Information straight from the school is really great because it gives you the facts and allows a school to really show you all it has to offer. If you get to visit a school, grab every pamphlet you can to peruse at your leisure, and if you can’t visit, don’t hesitate to contact the admissions office and request them to send you information. Keep in mind however that because it is coming from the school itself, it may only show you the best and leave out equally important aspects, because they are not its top selling points. For example, a school may have a great math department and awesome food, but the English department needs work and the dorms are closets from the 1940s.
A good way to balance this out can be fairly objective resources such as The Prospect that are non-profit and not linked to any school. Websites that do not talk about specific schools but rather other aspects of the college process are a great way to find a balance between hard information and fun general tips. Even so, we are not gods and certainly do not know everything, so take what even we say with a grain of salt.

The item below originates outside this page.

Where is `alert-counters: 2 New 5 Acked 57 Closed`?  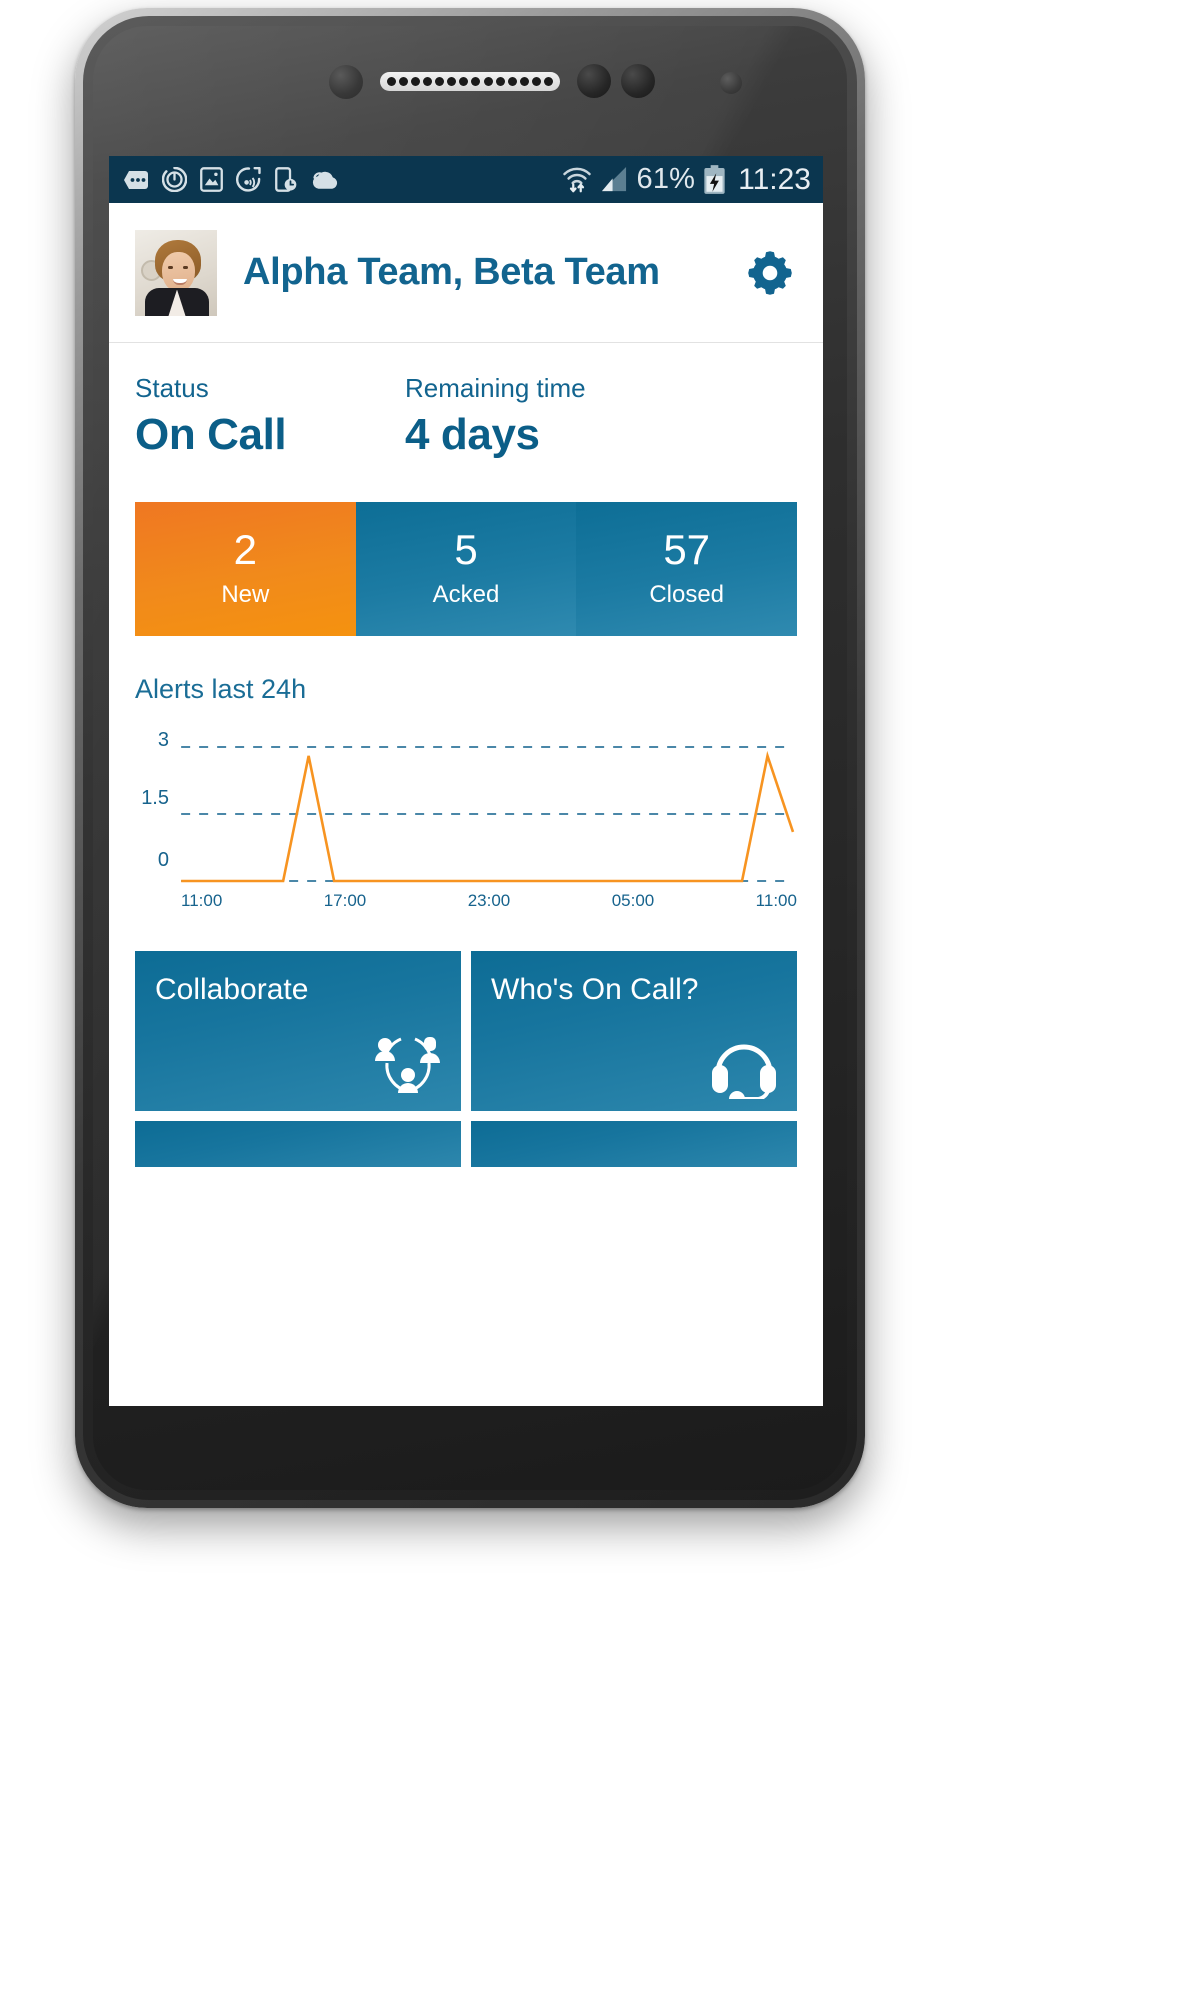 alert-counters: 2 New 5 Acked 57 Closed is located at coordinates (466, 569).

While good information significantly shrinks the pool of college information, there is still enough in there to keep you occupied to no end. This is when you have to use your own good judgment and decide that you should put the college books and websites away by one before you psych yourself out and can’t sleep.
Beware of Gossip!
My biggest concern when it comes to college resources is the gossip that floats around people and on the internet. The way that schools are likely to give you only the most enticing information, gossip tends to lend itself to show everything in its worst light. Websites that initially seem like a way to get the real information end up emphasizing things impossible to quantify like how everyone at that school is ugly or nerdy or wild. I do not care what this or that site says, not everyone who goes to a single sex school is gay. The best way to get the inside scoop on a school is to visit it yourself and/or do an overnight.

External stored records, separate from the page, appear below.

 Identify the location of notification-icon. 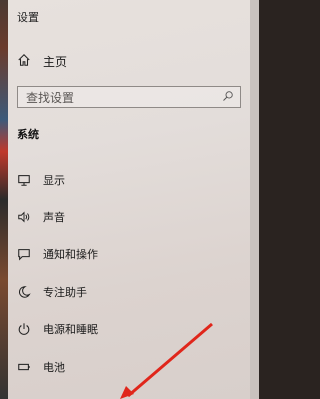
(24, 254).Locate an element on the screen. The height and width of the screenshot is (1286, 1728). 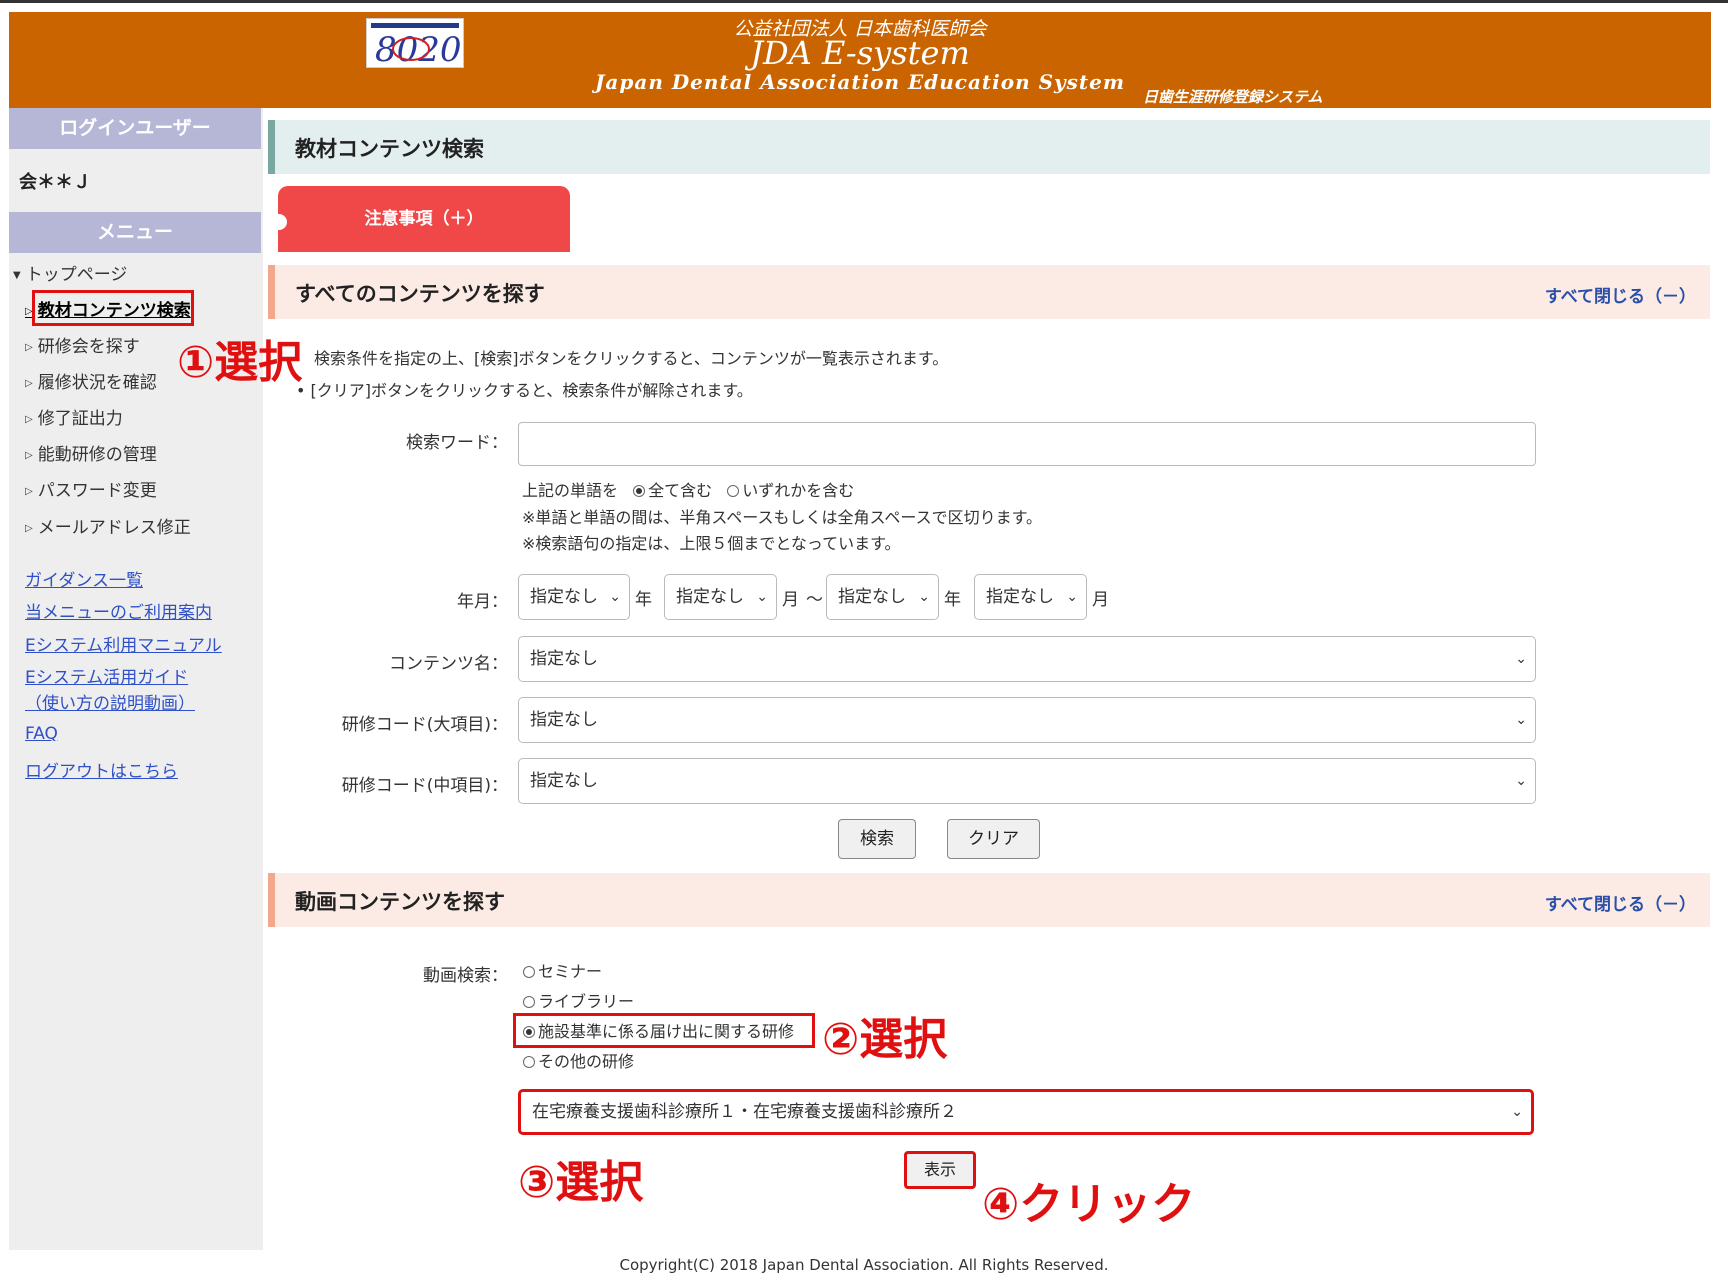
content-name-select: 指定なし ⌄ is located at coordinates (1027, 659).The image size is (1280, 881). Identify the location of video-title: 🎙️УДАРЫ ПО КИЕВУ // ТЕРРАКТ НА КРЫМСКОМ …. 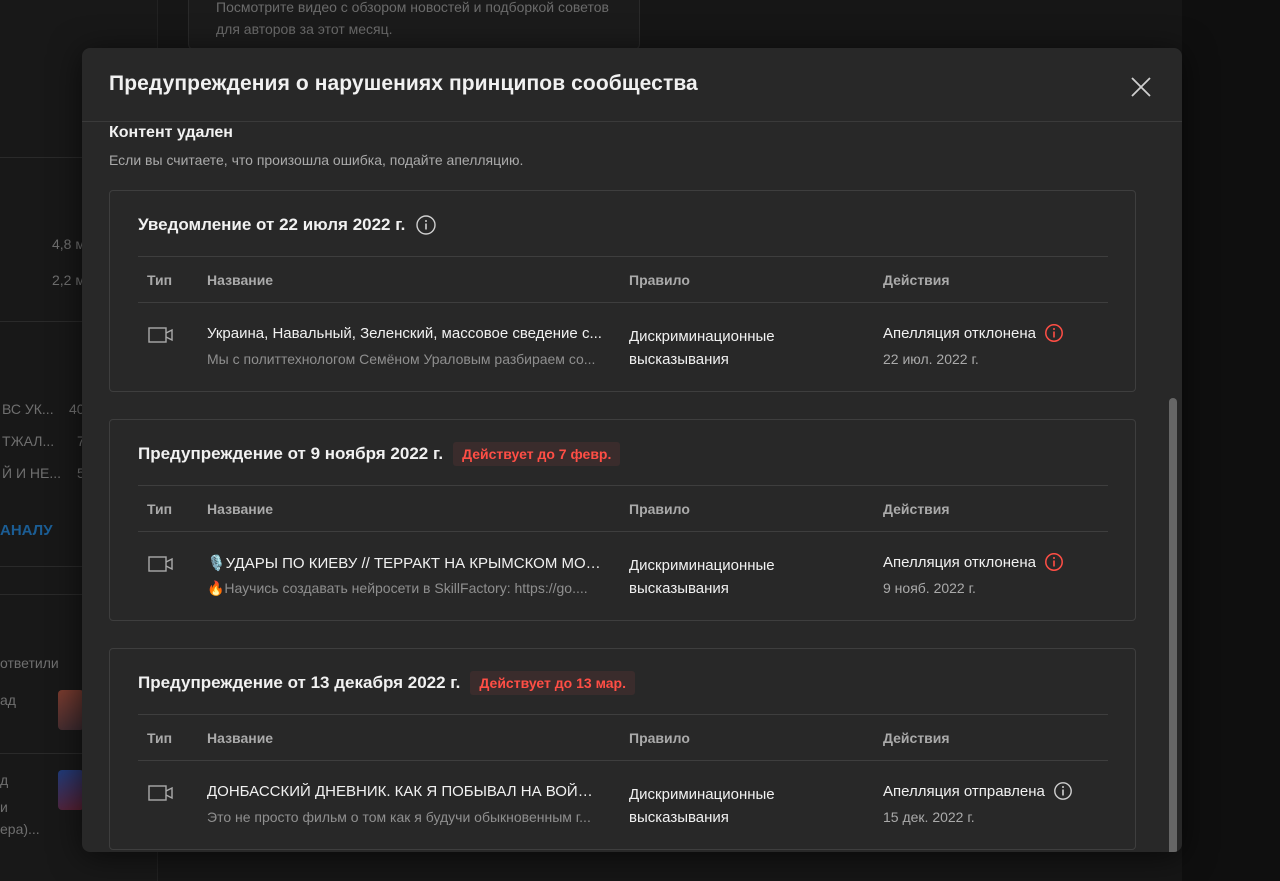
(405, 563). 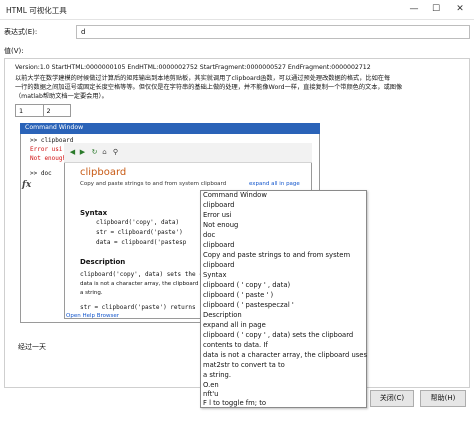 I want to click on close-window-button: ✕, so click(x=460, y=9).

Just as harmful as online gossip is what you can hear from other people. Sometimes it can be good; when a friend of mine visited a school I could not make it to, I all but interrogated her about every single detail of the info session. Still, what I really struggled with was when I would visit a school knowing that my friend’s older brother that she could not stand because he was a total jerk went there and seemed to really fit in. As with other resources, try to let what friends have to say inform you, but not necessarily influence you.
Lack of influence is crucial to a guilty pleasure of mine: college rankings. They are my teen magazine; I read every one I can get my hands on. Most Sexually Liberal Schools, Most Expensive, Most Geeky, and Most Beautiful are just a few. While I read all of them carefully, I never let them really affect how I think of a school because it really is just gossip. If you let gossip be entertainment rather than information, it can be part of what really makes the college process exciting and vibrant.
The college process, and college information, requires balance. You need to balance between too much and too little information, between the most official information and the most first hand information, between the information and the gossip. I found that by reading Insider’s, which felt like a friend talking to me rather than bullet pointed facts from the school, helped me stay just a bit saner, especially when interspersed with lists of the best schools to be at in the event of a zombie apocalypse. Everyone has their own recommended amount of college information that helps them on their way to the right school for them, so find yours and run with it!